Sorry I know it's not schooling but I hope it helps.


----------



## FlyingCircus (30 March 2016)

Use everything you have available.

I did some XC style water practice yesterday night in this...


----------



## LeannePip (30 March 2016)

Going to steal a lot of the above!

My favourite for encouraging focus and flexion is this one;







I find it hard to explain but hopefully the little diagram helps!  I incorporate it as part of my warm up in walk and then in trot, sometimes doing one circle in walk, then two in trot, 1 in walk, 1 in trot and so on, really helps her focus and discourages her from rushing, they really have to concentrate on what your asking because of all the changes of direction and more so with changes of pace.  I haven't tried it yet but you can then move onto more complex routes by trying to keep left flexion for the whole/half thing so on the left rein circles you have true flexion then counter flexion on the right rein circles and then add in a few leg yield steps on the diagonal lines.

ETS diagram is a 20x40 school and the circles should be 10m - so not to scale, but i find it works in any size school


----------



## Shadowdancing (30 March 2016)

Dressage trainer likes the bow tie- half-volte (tear drop) back to wall and repeat same side creating bow tie effect along one side of arena- ride in walk and trot- I like to add a ten metre circle in the middle as well (from B or E as approp) as usually trying to engage with my adhd mare.


----------



## EQUIDAE (30 March 2016)

3 loop serpentine with a circle at each loop.


----------



## Annagain (30 March 2016)

LeannePip said:



			Going to steal a lot of the above!

My favourite for encouraging focus and flexion is this one;







I find it hard to explain but hopefully the little diagram helps!  I incorporate it as part of my warm up in walk and then in trot, sometimes doing one circle in walk, then two in trot, 1 in walk, 1 in trot and so on, really helps her focus and discourages her from rushing, they really have to concentrate on what your asking because of all the changes of direction and more so with changes of pace.  I haven't tried it yet but you can then move onto more complex routes by trying to keep left flexion for the whole/half thing so on the left rein circles you have true flexion then counter flexion on the right rein circles and then add in a few leg yield steps on the diagonal lines.

ETS diagram is a 20x40 school and the circles should be 10m - so not to scale, but i find it works in any size school
		
Click to expand...

I do something very similar for my warm up with M. After a walk up and down the lane to loosen off I always start with these circles in walk but on a very loose rein, encouraging him to stretch and me to ride from my seat and legs.

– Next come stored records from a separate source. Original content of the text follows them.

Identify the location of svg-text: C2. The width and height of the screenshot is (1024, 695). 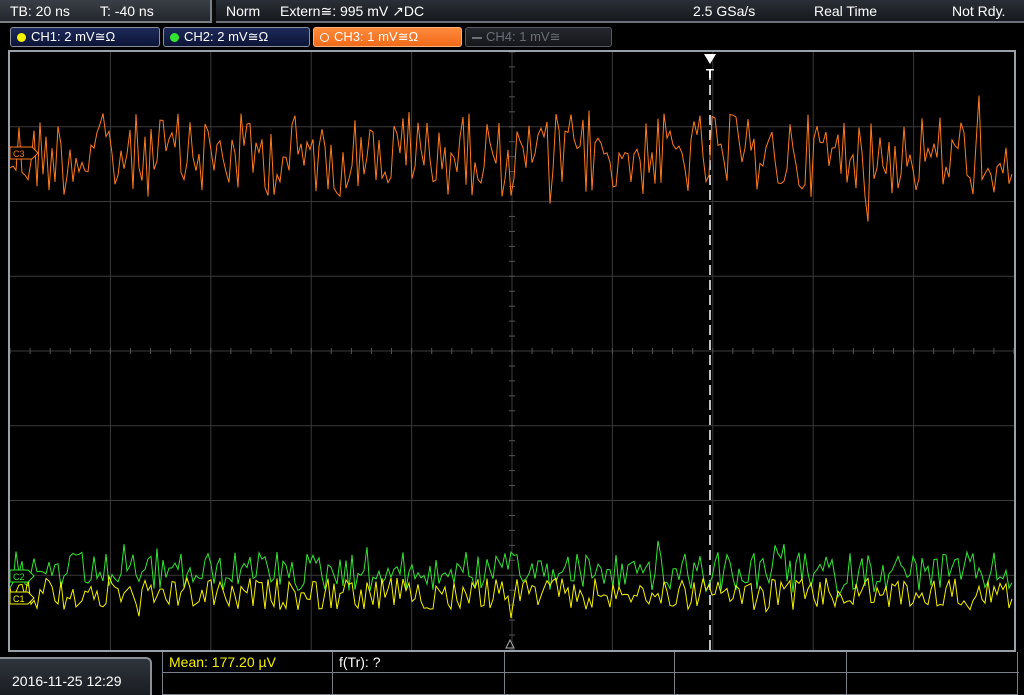
(19, 577).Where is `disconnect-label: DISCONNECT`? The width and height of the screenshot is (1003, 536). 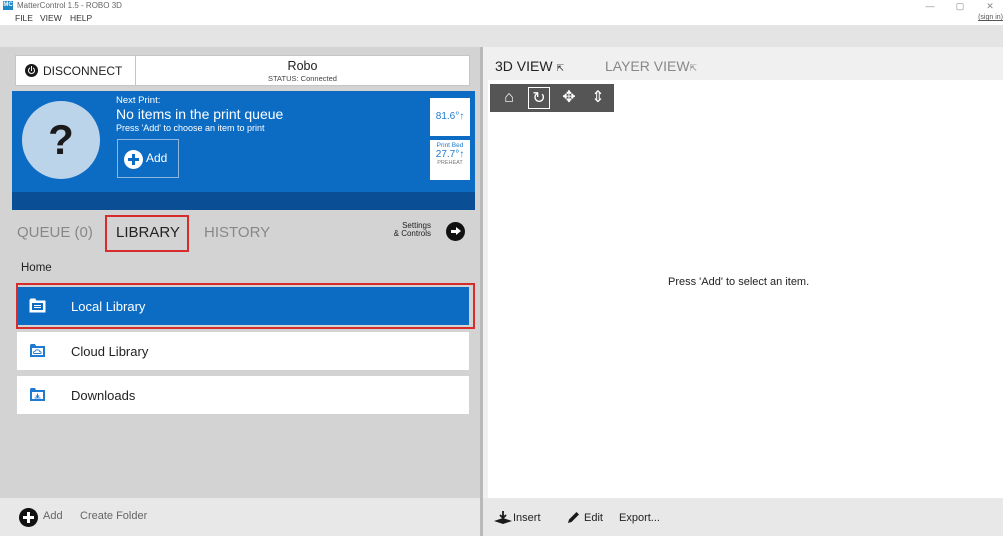
disconnect-label: DISCONNECT is located at coordinates (83, 71).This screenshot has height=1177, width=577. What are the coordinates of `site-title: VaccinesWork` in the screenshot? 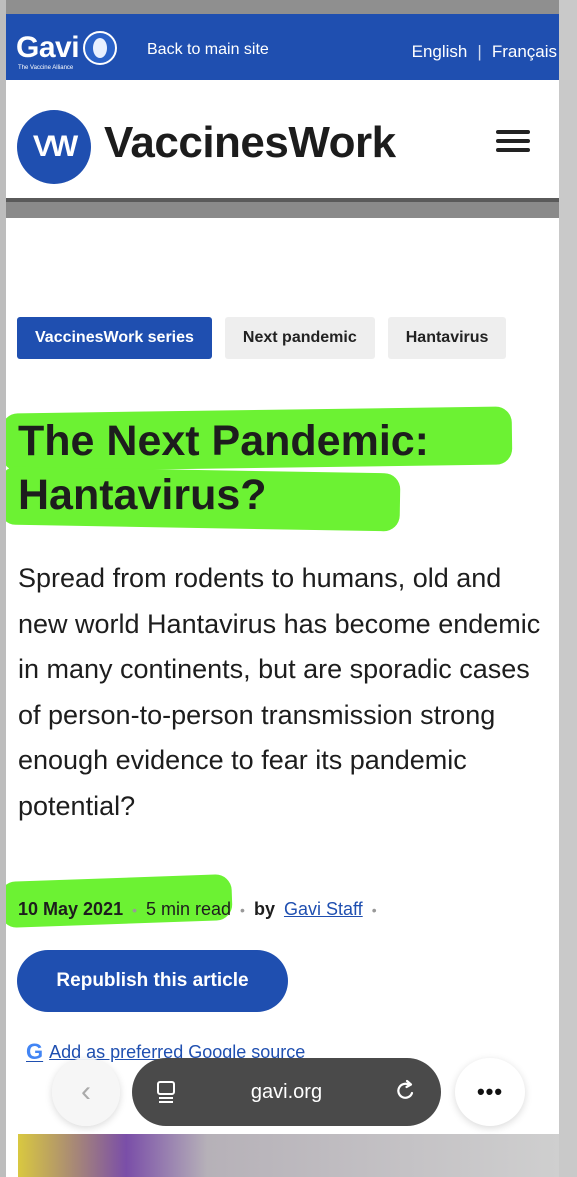 It's located at (250, 143).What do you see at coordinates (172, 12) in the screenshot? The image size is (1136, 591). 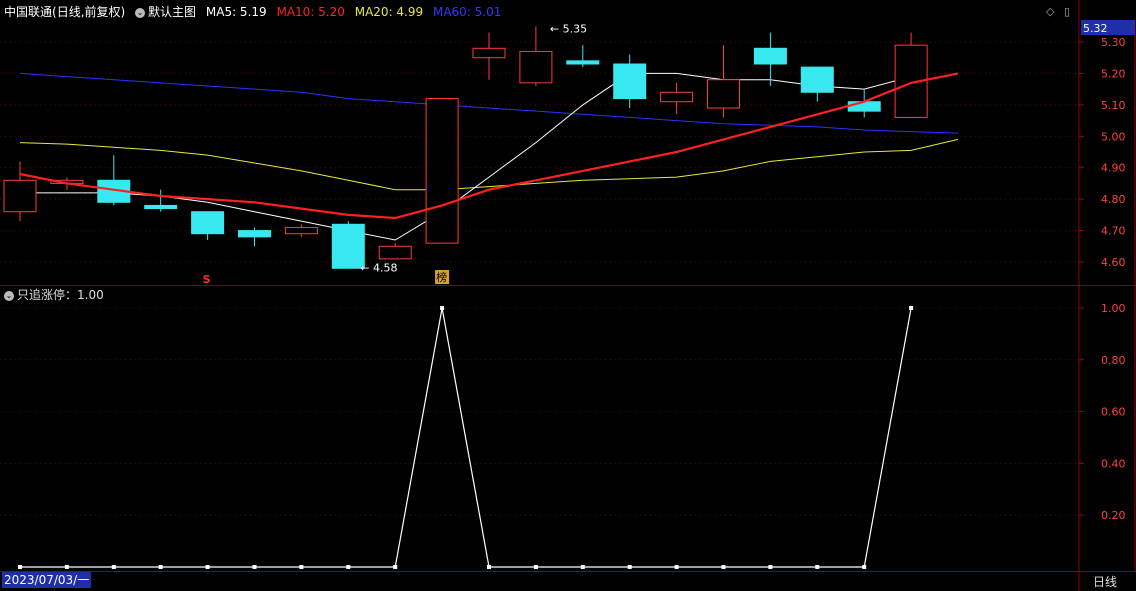 I see `main-chart-label: 默认主图` at bounding box center [172, 12].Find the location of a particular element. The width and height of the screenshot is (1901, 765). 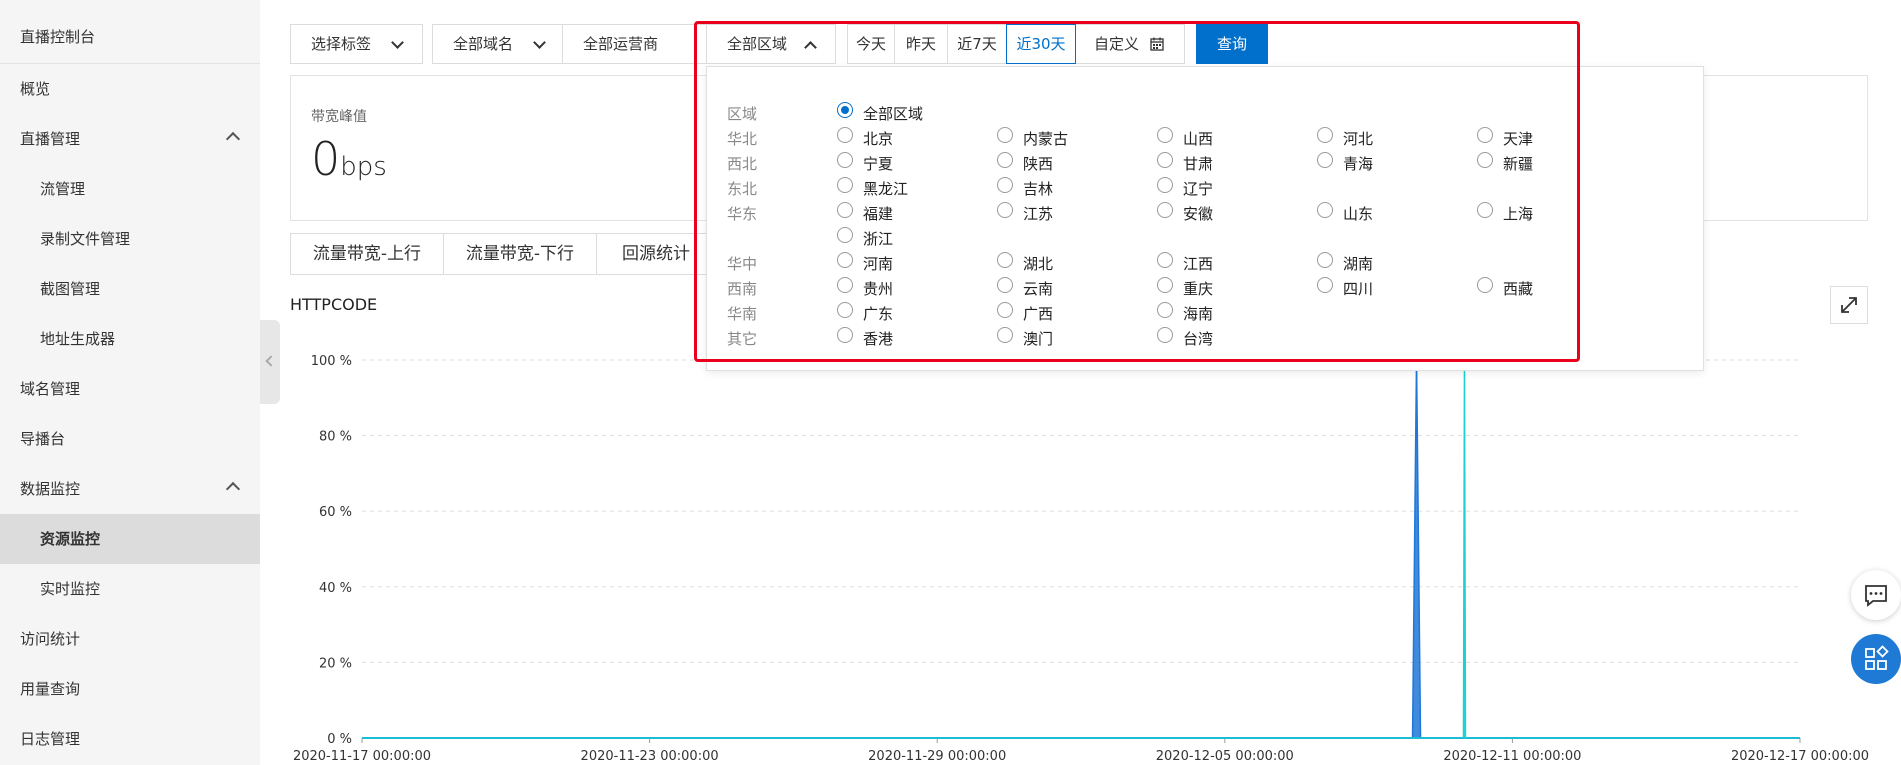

I then pick up trot and do 15m circles in each corner and slowly gather him up, picking up the contact without restricting the swing through his back and then getting him a bit more together and working through with transitions and spiralling in and leg yielding out on the circle. 

With A I have no set plan, it all depends on what sort of mood he's in. If he's receptive like on Sunday, I'll do a lot of what I do with M. If he's in one of "those" moods I'll do a lot more random changes of direction, transitions etc avoiding the markers as he starts to worry about going past them and rushing if I do things at markers. Last week I spent about 10 minutes doing a 15m circle in one corner until he accepted nothing was going to happen there so he didn't have to rush past it. Sunday we ran through the elementary test I'm practising with M and he probably did it better than M has been! 20 going on 5.  When he's really bad, one of the best things I can do with his is a sort of serpentine but only as far as the centre line and I try to get as many loops as possible into it. He so busy turning he hasn't got time to worry and get silly and it's done wonders for his suppleness.


----------



## asommerville (30 March 2016)

I've got a couple of good books cos I'm a geek!

101 schooling exercises 
101 jumping exercises 
Ingrid klimke Cavaletti for schooling and jumping


----------



## Shadowdancing (30 March 2016)

Love 101 schooling exercises you can download the app for your phone too!


----------



## smja (30 March 2016)

I'm a fan of left shoulder-in, right 15m circle and then back to left shoulder-in (and vice versa, obviously!), repeat. Great for warming up to convince horse that he can actually bend both ways.


----------